§ Supplied material:
----------------

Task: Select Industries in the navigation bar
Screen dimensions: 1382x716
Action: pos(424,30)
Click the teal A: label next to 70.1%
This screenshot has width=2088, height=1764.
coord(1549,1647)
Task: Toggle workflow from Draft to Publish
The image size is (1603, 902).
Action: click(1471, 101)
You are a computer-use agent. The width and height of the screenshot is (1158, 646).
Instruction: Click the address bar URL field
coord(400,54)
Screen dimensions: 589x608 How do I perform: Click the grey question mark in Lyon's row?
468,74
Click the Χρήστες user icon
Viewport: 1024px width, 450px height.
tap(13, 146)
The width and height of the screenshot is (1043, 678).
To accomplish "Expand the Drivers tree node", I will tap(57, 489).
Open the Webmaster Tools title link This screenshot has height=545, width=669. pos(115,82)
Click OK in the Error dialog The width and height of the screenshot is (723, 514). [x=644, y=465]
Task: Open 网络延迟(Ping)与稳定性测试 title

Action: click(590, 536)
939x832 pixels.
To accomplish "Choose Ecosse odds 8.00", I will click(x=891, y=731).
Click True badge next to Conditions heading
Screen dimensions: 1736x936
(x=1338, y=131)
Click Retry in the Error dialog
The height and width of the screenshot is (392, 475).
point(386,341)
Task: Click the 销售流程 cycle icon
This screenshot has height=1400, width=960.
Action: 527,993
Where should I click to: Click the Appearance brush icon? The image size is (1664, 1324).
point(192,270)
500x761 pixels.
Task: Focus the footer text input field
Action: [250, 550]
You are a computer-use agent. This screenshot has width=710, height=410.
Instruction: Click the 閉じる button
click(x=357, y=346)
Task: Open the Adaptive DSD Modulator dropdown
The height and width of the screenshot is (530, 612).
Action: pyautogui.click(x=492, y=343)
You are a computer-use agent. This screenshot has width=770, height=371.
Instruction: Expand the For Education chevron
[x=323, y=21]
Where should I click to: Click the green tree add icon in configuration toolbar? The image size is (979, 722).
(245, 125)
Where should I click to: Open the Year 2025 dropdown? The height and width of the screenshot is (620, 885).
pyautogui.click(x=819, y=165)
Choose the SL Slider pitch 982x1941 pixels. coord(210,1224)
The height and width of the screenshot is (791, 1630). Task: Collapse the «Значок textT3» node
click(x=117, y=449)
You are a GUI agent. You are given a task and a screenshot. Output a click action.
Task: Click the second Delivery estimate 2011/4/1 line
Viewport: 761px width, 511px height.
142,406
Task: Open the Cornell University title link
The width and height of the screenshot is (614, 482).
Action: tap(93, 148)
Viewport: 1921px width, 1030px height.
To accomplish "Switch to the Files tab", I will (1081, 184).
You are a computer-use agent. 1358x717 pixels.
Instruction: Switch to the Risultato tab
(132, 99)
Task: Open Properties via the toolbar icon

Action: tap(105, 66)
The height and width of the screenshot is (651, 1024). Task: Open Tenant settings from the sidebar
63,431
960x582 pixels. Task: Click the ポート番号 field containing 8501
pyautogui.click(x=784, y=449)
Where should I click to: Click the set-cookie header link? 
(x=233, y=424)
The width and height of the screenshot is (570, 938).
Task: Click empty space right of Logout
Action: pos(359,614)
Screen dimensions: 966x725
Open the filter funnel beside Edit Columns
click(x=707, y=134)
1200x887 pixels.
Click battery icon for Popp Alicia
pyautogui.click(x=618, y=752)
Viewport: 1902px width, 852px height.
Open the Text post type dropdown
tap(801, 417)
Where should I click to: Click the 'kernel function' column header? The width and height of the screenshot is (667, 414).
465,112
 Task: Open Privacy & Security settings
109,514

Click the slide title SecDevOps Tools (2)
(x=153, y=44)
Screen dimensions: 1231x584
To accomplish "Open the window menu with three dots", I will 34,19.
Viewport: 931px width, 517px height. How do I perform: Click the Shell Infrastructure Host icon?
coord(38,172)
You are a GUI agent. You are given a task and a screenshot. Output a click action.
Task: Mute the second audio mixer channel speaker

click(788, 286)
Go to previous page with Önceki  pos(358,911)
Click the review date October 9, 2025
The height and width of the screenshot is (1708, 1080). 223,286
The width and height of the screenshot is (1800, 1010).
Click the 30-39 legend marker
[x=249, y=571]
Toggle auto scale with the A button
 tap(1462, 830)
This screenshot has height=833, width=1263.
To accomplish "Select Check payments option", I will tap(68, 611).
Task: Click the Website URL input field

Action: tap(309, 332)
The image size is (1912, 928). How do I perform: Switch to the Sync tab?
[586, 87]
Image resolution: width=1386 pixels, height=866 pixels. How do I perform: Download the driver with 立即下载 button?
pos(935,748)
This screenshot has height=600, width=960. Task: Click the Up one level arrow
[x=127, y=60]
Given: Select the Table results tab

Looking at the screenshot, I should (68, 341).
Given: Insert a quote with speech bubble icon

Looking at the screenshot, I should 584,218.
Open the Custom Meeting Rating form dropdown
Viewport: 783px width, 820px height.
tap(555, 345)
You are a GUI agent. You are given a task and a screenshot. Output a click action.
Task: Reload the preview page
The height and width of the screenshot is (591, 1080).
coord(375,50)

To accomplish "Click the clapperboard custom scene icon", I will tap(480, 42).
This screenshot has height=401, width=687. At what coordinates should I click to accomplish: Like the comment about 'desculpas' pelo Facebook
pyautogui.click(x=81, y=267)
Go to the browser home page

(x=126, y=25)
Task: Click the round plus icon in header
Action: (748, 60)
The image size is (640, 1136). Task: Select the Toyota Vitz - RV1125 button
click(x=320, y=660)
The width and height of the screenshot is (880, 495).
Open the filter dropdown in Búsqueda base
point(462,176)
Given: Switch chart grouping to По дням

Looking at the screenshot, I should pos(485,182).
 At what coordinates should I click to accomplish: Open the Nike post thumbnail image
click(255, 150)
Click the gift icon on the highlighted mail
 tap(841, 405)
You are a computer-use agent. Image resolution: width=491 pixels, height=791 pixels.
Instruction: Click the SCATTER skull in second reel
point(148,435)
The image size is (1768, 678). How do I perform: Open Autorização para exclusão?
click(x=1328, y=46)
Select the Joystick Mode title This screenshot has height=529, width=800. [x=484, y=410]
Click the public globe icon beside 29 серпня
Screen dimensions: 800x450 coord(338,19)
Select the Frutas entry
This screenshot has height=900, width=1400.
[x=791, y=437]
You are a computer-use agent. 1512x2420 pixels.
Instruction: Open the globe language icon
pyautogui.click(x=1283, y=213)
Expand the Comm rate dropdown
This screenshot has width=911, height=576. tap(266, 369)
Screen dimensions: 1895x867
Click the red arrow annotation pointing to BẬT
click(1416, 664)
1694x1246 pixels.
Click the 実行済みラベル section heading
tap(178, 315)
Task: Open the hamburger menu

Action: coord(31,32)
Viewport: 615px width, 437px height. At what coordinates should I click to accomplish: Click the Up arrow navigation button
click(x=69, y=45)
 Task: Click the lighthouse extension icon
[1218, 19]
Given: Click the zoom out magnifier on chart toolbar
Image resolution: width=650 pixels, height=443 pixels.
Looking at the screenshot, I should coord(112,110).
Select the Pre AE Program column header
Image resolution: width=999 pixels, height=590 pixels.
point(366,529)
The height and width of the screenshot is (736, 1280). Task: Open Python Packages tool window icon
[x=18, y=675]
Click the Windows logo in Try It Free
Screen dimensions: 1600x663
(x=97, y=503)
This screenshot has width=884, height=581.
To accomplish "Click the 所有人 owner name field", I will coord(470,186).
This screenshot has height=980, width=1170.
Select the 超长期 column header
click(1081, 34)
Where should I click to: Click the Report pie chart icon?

----------------

§ Assignment: Repeat all of the material above exactly, with no line dropped.

§ Completed task:
Task: Select Industries in the navigation bar
Screen dimensions: 1382x716
Action: pos(424,30)
Click the teal A: label next to 70.1%
This screenshot has width=2088, height=1764.
coord(1549,1647)
Task: Toggle workflow from Draft to Publish
The image size is (1603, 902).
Action: click(1471, 101)
You are a computer-use agent. The width and height of the screenshot is (1158, 646).
Instruction: Click the address bar URL field
coord(400,54)
Screen dimensions: 589x608 How do I perform: Click the grey question mark in Lyon's row?
468,74
Click the Χρήστες user icon
Viewport: 1024px width, 450px height.
tap(13, 146)
The width and height of the screenshot is (1043, 678).
To accomplish "Expand the Drivers tree node", I will tap(57, 489).
Open the Webmaster Tools title link This screenshot has height=545, width=669. pos(115,82)
Click OK in the Error dialog The width and height of the screenshot is (723, 514). [x=644, y=465]
Task: Open 网络延迟(Ping)与稳定性测试 title

Action: click(590, 536)
939x832 pixels.
To accomplish "Choose Ecosse odds 8.00", I will click(x=891, y=731).
Click True badge next to Conditions heading
Screen dimensions: 1736x936
(x=1338, y=131)
Click Retry in the Error dialog
The height and width of the screenshot is (392, 475).
point(386,341)
Task: Click the 销售流程 cycle icon
This screenshot has height=1400, width=960.
Action: 527,993
Where should I click to: Click the Appearance brush icon? The image size is (1664, 1324).
point(192,270)
500x761 pixels.
Task: Focus the footer text input field
Action: [250, 550]
You are a computer-use agent. This screenshot has width=710, height=410.
Instruction: Click the 閉じる button
click(x=357, y=346)
Task: Open the Adaptive DSD Modulator dropdown
The height and width of the screenshot is (530, 612).
Action: pyautogui.click(x=492, y=343)
You are a computer-use agent. This screenshot has width=770, height=371.
Instruction: Expand the For Education chevron
[x=323, y=21]
Where should I click to: Click the green tree add icon in configuration toolbar? The image size is (979, 722).
(245, 125)
Where should I click to: Open the Year 2025 dropdown? The height and width of the screenshot is (620, 885).
pyautogui.click(x=819, y=165)
Choose the SL Slider pitch 982x1941 pixels. coord(210,1224)
The height and width of the screenshot is (791, 1630). Task: Collapse the «Значок textT3» node
click(x=117, y=449)
You are a GUI agent. You are given a task and a screenshot. Output a click action.
Task: Click the second Delivery estimate 2011/4/1 line
Viewport: 761px width, 511px height.
142,406
Task: Open the Cornell University title link
The width and height of the screenshot is (614, 482).
Action: tap(93, 148)
Viewport: 1921px width, 1030px height.
To accomplish "Switch to the Files tab", I will (1081, 184).
You are a computer-use agent. 1358x717 pixels.
Instruction: Switch to the Risultato tab
(132, 99)
Task: Open Properties via the toolbar icon

Action: tap(105, 66)
The height and width of the screenshot is (651, 1024). Task: Open Tenant settings from the sidebar
63,431
960x582 pixels. Task: Click the ポート番号 field containing 8501
pyautogui.click(x=784, y=449)
Where should I click to: Click the set-cookie header link? 
(x=233, y=424)
The width and height of the screenshot is (570, 938).
Task: Click empty space right of Logout
Action: pos(359,614)
Screen dimensions: 966x725
Open the filter funnel beside Edit Columns
click(x=707, y=134)
1200x887 pixels.
Click battery icon for Popp Alicia
pyautogui.click(x=618, y=752)
Viewport: 1902px width, 852px height.
Open the Text post type dropdown
tap(801, 417)
Where should I click to: Click the 'kernel function' column header? The width and height of the screenshot is (667, 414).
465,112
 Task: Open Privacy & Security settings
109,514

Click the slide title SecDevOps Tools (2)
(x=153, y=44)
Screen dimensions: 1231x584
To accomplish "Open the window menu with three dots", I will 34,19.
Viewport: 931px width, 517px height. How do I perform: Click the Shell Infrastructure Host icon?
coord(38,172)
You are a GUI agent. You are given a task and a screenshot. Output a click action.
Task: Mute the second audio mixer channel speaker

click(788, 286)
Go to previous page with Önceki  pos(358,911)
Click the review date October 9, 2025
The height and width of the screenshot is (1708, 1080). 223,286
The width and height of the screenshot is (1800, 1010).
Click the 30-39 legend marker
[x=249, y=571]
Toggle auto scale with the A button
 tap(1462, 830)
This screenshot has height=833, width=1263.
To accomplish "Select Check payments option", I will tap(68, 611).
Task: Click the Website URL input field

Action: tap(309, 332)
The image size is (1912, 928). How do I perform: Switch to the Sync tab?
[586, 87]
Image resolution: width=1386 pixels, height=866 pixels. How do I perform: Download the driver with 立即下载 button?
pos(935,748)
This screenshot has height=600, width=960. Task: Click the Up one level arrow
[x=127, y=60]
Given: Select the Table results tab

Looking at the screenshot, I should (68, 341).
Given: Insert a quote with speech bubble icon

Looking at the screenshot, I should 584,218.
Open the Custom Meeting Rating form dropdown
Viewport: 783px width, 820px height.
tap(555, 345)
You are a GUI agent. You are given a task and a screenshot. Output a click action.
Task: Reload the preview page
The height and width of the screenshot is (591, 1080).
coord(375,50)

To accomplish "Click the clapperboard custom scene icon", I will tap(480, 42).
This screenshot has height=401, width=687. At what coordinates should I click to accomplish: Like the comment about 'desculpas' pelo Facebook
pyautogui.click(x=81, y=267)
Go to the browser home page

(x=126, y=25)
Task: Click the round plus icon in header
Action: (748, 60)
The image size is (640, 1136). Task: Select the Toyota Vitz - RV1125 button
click(x=320, y=660)
The width and height of the screenshot is (880, 495).
Open the filter dropdown in Búsqueda base
point(462,176)
Given: Switch chart grouping to По дням

Looking at the screenshot, I should pos(485,182).
 At what coordinates should I click to accomplish: Open the Nike post thumbnail image
click(255, 150)
Click the gift icon on the highlighted mail
 tap(841, 405)
You are a computer-use agent. Image resolution: width=491 pixels, height=791 pixels.
Instruction: Click the SCATTER skull in second reel
point(148,435)
The image size is (1768, 678). How do I perform: Open Autorização para exclusão?
click(x=1328, y=46)
Select the Joystick Mode title This screenshot has height=529, width=800. [x=484, y=410]
Click the public globe icon beside 29 серпня
Screen dimensions: 800x450 coord(338,19)
Select the Frutas entry
This screenshot has height=900, width=1400.
[x=791, y=437]
You are a computer-use agent. 1512x2420 pixels.
Instruction: Open the globe language icon
pyautogui.click(x=1283, y=213)
Expand the Comm rate dropdown
This screenshot has width=911, height=576. tap(266, 369)
Screen dimensions: 1895x867
Click the red arrow annotation pointing to BẬT
click(1416, 664)
1694x1246 pixels.
Click the 実行済みラベル section heading
tap(178, 315)
Task: Open the hamburger menu

Action: coord(31,32)
Viewport: 615px width, 437px height. At what coordinates should I click to accomplish: Click the Up arrow navigation button
click(x=69, y=45)
 Task: Click the lighthouse extension icon
[1218, 19]
Given: Click the zoom out magnifier on chart toolbar
Image resolution: width=650 pixels, height=443 pixels.
Looking at the screenshot, I should coord(112,110).
Select the Pre AE Program column header
Image resolution: width=999 pixels, height=590 pixels.
point(366,529)
The height and width of the screenshot is (736, 1280). Task: Open Python Packages tool window icon
[x=18, y=675]
Click the Windows logo in Try It Free
Screen dimensions: 1600x663
(x=97, y=503)
This screenshot has width=884, height=581.
To accomplish "Click the 所有人 owner name field", I will coord(470,186).
This screenshot has height=980, width=1170.
Select the 超长期 column header
click(1081, 34)
Where should I click to: Click the Report pie chart icon?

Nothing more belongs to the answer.